Be Here To Love Me: A Film About Townes Van Zandt
Even if viewers know nothing about Townes Van Zandt going into Margaret Brown's Be Here To Love Me, one early shot will tell them a lot. In archival footage from the early '70s, Van Zandt jokes with friends in a slow, gentle drawl, but his attention keeps shifting to his hands. In one there's a whiskey bottle, in the other a Coke can. He slugs from one then the other as he goes about the business of being Townes Van Zandt. Mixing infectious good spirits with a self-destructive willfulness, he's having a good time, but it's clear he's not built to go the distance.
Who was Townes Van Zandt? The greatest songwriter in the world according to Steve Earle ("…and I'll stand on Bob Dylan's coffee table in my cowboy boots and say that"). Born into privilege, Van Zandt learned to experiment with alcohol and glue at an early age, experiments that landed him in a shock treatment-happy mental hospital. By his reckoning, and the reckoning of those who knew him before, Van Zandt never really recovered from the treatment. But he fit in well in the general drug-filled weirdness of '60s Texas and he learned how to write songs like nobody else. He was, in Kris Kristofferson's words, a "songwriter's songwriter." And though he never had more than a cult following, he still turned out hits for Emmylou Harris, Willie Nelson, Merle Haggard, and others, living in remote cabins and Motel 6s while his songs climbed the charts. He'd clean up then get dirty again, marry three women, father some kids, and then die at the age of 52. Others sang about the kind of life he lived.

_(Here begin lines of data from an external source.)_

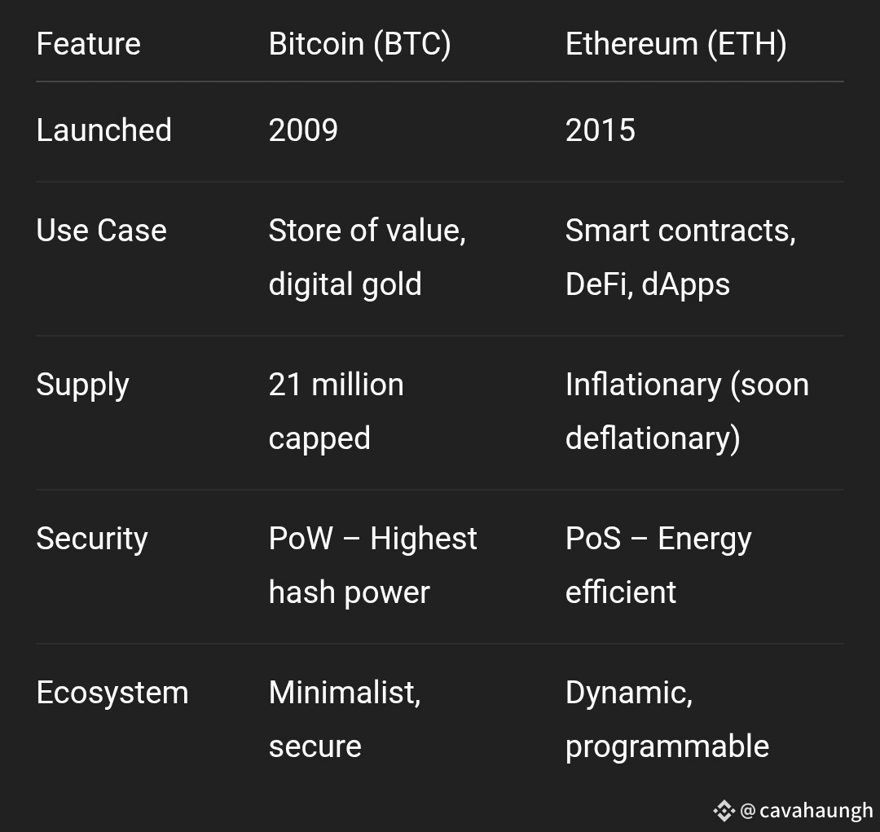Click the 2009 launch year cell
Image resolution: width=880 pixels, height=832 pixels.
(303, 130)
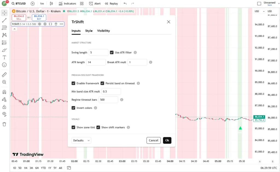280x172 pixels.
Task: Click the Cancel button
Action: pyautogui.click(x=153, y=140)
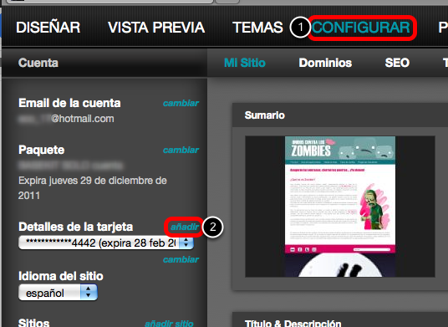Open the CONFIGURAR tab

coord(361,28)
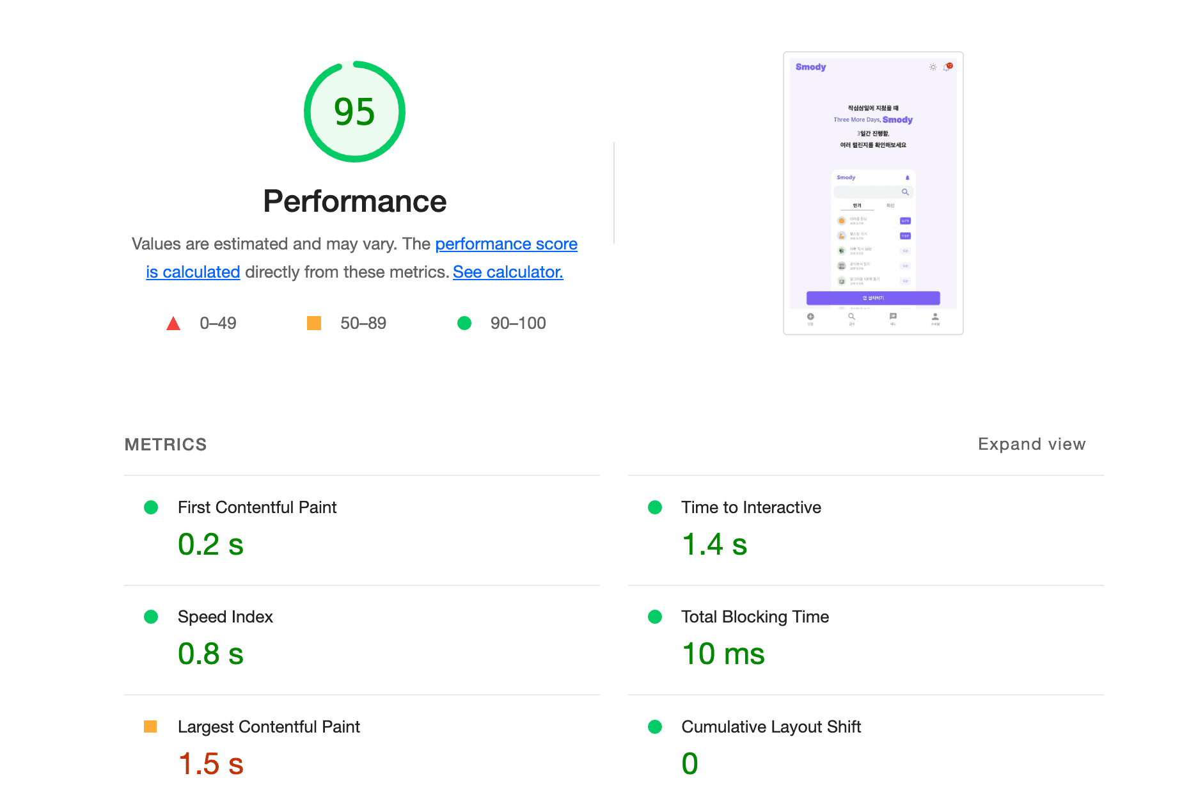Expand the First Contentful Paint metric
Screen dimensions: 1182x801
[256, 507]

Brown's respectful film offers the usual music-doc mix of archival footage, song clips, and talking heads, but with a figure as enigmatic and underreported as Van Zandt, the safe course works well. Friends like Guy Clark and Joe Ely talk about Van Zandt's influence while footage of Van Zandt's orphaned five-year-old daughter singing along to one of his melancholy songs speaks for itself. At times the film seems to imply that with someone to take better care of him, Van Zandt might not have been consumed by his demons, but Van Zandt's own words suggest otherwise. Still fresh-faced, he talks about his life running out before his work and that he'd kind of planned it that way. Asked why he wrote such sad songs, he replies, "Well, you know, I don't think they're all that sad. I have a few that aren't sad, they're hopeless. And the rest aren't sad. They're just the way it goes."